Microbes are more common near water, so they can be especially problematic in marine industry. They’re also more of a problem where fuel is stored for a long time, so emergency tanks stored near the sea are especially vulnerable. The slime and sludge that microbes can produce may also cause equipment and fuel lines to crack, make filters last less time, and can cause raised emissions and black smoke. If your tank filters need changing a lot more often than usual, there’s a good chance that microbes are to blame.

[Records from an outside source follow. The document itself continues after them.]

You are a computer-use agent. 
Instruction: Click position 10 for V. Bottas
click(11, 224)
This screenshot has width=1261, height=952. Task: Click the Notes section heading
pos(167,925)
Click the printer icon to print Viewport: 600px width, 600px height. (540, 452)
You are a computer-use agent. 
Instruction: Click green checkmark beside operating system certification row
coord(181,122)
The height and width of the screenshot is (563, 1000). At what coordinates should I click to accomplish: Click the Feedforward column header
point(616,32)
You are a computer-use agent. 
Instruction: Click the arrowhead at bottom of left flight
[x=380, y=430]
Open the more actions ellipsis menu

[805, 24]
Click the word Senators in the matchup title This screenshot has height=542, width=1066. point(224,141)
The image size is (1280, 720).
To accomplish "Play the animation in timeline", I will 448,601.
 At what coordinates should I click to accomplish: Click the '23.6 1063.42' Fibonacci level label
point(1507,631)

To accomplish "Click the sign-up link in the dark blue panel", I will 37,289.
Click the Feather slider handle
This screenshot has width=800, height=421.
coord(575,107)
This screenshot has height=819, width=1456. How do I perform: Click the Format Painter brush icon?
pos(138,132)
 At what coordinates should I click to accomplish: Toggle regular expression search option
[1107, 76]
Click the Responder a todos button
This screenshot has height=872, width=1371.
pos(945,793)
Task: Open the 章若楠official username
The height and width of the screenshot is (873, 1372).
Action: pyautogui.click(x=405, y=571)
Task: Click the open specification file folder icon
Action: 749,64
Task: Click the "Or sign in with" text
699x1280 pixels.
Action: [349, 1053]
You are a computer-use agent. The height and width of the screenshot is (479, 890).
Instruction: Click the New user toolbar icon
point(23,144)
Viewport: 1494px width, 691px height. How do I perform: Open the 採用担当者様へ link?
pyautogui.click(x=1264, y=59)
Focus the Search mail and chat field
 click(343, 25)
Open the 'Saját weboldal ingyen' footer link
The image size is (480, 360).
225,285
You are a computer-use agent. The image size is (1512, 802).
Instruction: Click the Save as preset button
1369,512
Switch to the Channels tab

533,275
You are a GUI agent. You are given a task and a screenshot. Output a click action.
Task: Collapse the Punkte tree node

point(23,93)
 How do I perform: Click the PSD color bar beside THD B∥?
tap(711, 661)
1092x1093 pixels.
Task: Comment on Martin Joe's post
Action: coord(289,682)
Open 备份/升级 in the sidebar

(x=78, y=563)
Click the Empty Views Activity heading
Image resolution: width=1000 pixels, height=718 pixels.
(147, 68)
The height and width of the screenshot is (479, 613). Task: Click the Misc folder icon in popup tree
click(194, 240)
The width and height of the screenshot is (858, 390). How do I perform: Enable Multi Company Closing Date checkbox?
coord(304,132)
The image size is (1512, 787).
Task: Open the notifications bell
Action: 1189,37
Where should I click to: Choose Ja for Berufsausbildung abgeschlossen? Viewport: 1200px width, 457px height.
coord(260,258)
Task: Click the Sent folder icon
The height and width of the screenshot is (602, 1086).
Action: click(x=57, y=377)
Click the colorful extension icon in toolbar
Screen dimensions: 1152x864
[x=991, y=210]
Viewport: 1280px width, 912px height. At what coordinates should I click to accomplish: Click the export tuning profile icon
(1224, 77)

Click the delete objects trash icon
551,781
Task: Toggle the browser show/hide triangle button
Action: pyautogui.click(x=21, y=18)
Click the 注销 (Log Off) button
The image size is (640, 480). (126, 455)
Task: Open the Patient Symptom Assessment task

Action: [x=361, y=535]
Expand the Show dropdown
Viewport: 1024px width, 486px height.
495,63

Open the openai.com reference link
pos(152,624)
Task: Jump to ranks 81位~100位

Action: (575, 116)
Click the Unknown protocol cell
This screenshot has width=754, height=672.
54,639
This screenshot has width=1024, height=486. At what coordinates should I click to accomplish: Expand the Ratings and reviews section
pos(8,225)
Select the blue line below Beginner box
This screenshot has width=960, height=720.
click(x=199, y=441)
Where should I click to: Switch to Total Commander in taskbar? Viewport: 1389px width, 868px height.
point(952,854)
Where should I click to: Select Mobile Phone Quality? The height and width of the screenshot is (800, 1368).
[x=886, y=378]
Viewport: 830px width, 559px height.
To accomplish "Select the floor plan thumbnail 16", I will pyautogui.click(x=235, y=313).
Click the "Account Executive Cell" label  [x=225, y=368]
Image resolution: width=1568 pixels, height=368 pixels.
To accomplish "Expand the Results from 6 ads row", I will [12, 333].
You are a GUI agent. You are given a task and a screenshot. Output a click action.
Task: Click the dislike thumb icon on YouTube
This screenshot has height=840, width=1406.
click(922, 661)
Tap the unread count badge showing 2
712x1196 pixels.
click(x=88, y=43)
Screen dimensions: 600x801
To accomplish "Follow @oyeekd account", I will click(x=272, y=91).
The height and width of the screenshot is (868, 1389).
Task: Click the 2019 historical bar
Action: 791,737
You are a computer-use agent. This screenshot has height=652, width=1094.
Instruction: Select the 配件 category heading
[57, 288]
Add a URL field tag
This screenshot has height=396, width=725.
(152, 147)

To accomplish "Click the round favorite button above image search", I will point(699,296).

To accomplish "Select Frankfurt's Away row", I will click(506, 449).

Sediment, Sludge, and other Particles
Sediment formed from dying microbes, shed from decaying tanks, or brought in from outside as dust or dirt on the wind can also cause problems. Not only can it block pipes and filters, it can also get into running equipment and cause friction and other wear and tear on moving parts. Sometimes these particulates come from organic matter, such as dead microbes or other organic waste that has gotten into the tanks. Other times rust or even just plain old dirt is the culprit. Both of these are a big problem and need to be dealt with as soon as possible. Decaying matter especially can damage tanks and other equipment in the long term, leading to increased maintenance costs and sudden unpredictable failures.
The Benefits of Removing the Unwanted
Keeping your fuel supply clean and viable is essential no matter how long you store it, but the longer you store it for, the more likely you are to face problems with fuel degradation. Water and sediment in fuel can lead to blocked fuel filters on the equipment that’s using it. Ultimately you can end up seeing equipment suddenly fail. If mission critical equipment fails you can end up facing all of the problems the equipment should be protecting you from, along with a hefty maintenance bill. This is especially pertinent where lives are at stake, or in situations where power failure will lead to high costs for customers using your service.
Fuel contamination and degradation is one of the main causes of equipment failure in an emergency, making looking after your fuel a key part of your emergency back-up maintenance responsibility.